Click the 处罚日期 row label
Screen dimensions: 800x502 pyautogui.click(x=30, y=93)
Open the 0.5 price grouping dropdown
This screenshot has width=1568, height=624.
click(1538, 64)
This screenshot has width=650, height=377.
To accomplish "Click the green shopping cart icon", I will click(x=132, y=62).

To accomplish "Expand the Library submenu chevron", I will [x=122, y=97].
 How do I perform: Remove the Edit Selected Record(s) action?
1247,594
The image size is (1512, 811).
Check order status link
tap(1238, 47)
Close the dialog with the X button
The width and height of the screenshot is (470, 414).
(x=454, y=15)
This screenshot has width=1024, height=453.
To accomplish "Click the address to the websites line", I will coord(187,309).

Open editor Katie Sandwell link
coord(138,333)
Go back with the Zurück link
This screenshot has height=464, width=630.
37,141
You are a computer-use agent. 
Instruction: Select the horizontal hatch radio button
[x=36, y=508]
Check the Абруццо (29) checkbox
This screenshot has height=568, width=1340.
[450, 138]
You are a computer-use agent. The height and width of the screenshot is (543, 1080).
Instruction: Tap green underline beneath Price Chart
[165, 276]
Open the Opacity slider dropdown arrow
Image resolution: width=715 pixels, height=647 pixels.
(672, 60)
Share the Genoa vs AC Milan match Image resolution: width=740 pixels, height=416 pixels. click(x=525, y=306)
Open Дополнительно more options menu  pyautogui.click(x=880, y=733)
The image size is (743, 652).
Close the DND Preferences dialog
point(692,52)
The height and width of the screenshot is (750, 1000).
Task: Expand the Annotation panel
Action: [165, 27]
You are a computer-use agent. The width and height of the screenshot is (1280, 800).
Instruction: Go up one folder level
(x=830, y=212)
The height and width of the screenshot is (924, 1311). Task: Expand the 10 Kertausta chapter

------------------------------------------------

Would you filter the records and copy each line that contains the word "accomplish"?

To accomplish "Click the green shopping cart icon", I will click(x=132, y=62).
To accomplish "Expand the Library submenu chevron", I will [x=122, y=97].
To accomplish "Click the address to the websites line", I will coord(187,309).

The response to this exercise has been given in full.